Não só este filme, mas todo o clima da sessão no pequeno auditório do MIS marcaram totalmente a minha relação de espectador com o cinema. Nada a ver com telas gigantescas exibindo superproduções em scope colorido, ou multidões na fila de entrada, ou mesmo manifestações contrárias a algum "clássico revolucionário". A sessão de "Deus e o Diabo..." na saleta do MIS tinha algo de caseiro, de particular, de minimalista. E de profundamente falho, danificado.

No ambiente acinzentado da salinha, uma pequena tela. No chão, duas caixas de som encarando a platéia. Nas cadeiras, muitos jovens, possivelmente estudantes. E, em breve, "Deus e o Diabo..." finalmente saltaria dos livros de referência para as imagens movimentadas.

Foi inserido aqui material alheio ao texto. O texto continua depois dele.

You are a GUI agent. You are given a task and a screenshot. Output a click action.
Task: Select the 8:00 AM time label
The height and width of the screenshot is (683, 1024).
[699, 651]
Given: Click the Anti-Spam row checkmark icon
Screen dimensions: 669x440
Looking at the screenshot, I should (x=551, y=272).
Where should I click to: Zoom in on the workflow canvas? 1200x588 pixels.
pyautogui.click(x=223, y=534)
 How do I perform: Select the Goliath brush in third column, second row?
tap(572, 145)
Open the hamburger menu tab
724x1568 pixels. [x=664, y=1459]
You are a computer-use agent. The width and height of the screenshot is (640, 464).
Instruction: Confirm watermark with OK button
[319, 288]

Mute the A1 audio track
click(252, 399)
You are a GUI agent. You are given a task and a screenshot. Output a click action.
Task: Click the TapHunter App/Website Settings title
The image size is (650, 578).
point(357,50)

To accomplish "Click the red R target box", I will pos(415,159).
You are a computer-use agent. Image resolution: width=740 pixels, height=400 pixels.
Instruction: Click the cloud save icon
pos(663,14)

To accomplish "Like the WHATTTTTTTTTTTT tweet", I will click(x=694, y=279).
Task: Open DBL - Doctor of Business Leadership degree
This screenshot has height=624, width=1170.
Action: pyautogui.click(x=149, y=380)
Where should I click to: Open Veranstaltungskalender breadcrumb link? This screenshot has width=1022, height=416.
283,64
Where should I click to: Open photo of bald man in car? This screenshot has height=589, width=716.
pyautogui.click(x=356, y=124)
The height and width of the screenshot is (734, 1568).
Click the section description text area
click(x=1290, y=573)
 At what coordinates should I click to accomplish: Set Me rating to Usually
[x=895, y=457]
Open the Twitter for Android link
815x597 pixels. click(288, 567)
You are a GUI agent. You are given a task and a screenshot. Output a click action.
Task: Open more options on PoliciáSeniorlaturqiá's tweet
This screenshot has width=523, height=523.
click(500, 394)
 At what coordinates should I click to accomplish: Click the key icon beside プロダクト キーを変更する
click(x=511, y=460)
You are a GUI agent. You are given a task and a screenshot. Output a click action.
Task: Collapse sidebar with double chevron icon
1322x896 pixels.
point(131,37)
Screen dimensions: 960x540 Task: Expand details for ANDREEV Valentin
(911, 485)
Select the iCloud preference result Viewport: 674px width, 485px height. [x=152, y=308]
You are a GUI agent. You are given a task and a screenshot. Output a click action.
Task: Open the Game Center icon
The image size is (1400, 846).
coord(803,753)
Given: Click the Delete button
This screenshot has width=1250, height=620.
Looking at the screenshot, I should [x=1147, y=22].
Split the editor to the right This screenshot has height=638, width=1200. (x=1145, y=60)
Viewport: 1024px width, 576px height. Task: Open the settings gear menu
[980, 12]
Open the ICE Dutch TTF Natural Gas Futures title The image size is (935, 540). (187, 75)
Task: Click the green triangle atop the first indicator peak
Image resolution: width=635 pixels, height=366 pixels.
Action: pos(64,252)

Ali, numa cópia em 16mm repleta de saltos, pulos, tremores, cópia xilografada do filme original, cercada de manchas e com pelo menos duas seqüências a menos, o impacto das imagens de Manuel e Rosa, dos estandartes dos beatos fanáticos, do mítico Antônio, do cego Júlio e do close da cara de um boi sendo devorado por moscas. Ali, vindo daquelas caixas fuleiras, o som-de-rádio-de-pilha da música de Sérgio Ricardo, o violão carregado de mortes, jurando em dez igrejas, a voz estourando a cada grave e a cada agudo, os berros.

Pela primeira vez, ali, alguns nomes emblemáticos nos letreiros de apresentação: um tal Rafael Justo Valverde que fez a montagem, um cara chamado Waldemar Lima que foi o fotógrafo, as músicas de Villa-Lobos conseguidas de gravações de uma tal de Copacabana Discos. E o que diziam que era barroco, e o que diziam que era retórico e dialético. Estava tudo ali, mas sem nenhum rótulo ou etiqueta. Até hoje acho que esta cópia em 16mm que assisti era a única em que não havia descontinuidade no plano da queda de Corisco ao chão.

E, no espaço entre o sertão e a utopia oceânica, o descobrimento interior de um certo Brasil. Após a sessão, o terminal Alfredo Agache, ali, onde fica o MIS, já não era o mesmo. Nem a Praça XV, com a perimetral em cima, o aterro ali adiante, a baía de Guanabara. Depois de Glauber Rocha (e, pra não dizer que não falei das flores, depois que ouvi pela primeira vez, no ano seguinte, 1987, o disco Tábua de Esmeralda, de Jorge Ben), o Rio definitivamente se tornou uma cidade, ou melhor, um espaço audiovisual.

E o cinema, em toda a sua imperfeição, e em seu fantástico formato 16 mm, passou a significar um outro universo: poesia. Presente em todos os lugares e em qualquer boteco (manda aí, aliás, uma cerveja bem gelada, por favor...).

PS: este texto é dedicado à memória do meu pai, um bibliotecário que foi cinéfilo nos anos 50 e 60 mas que na verdade sempre gostou mesmo é de jazz. Um beijo.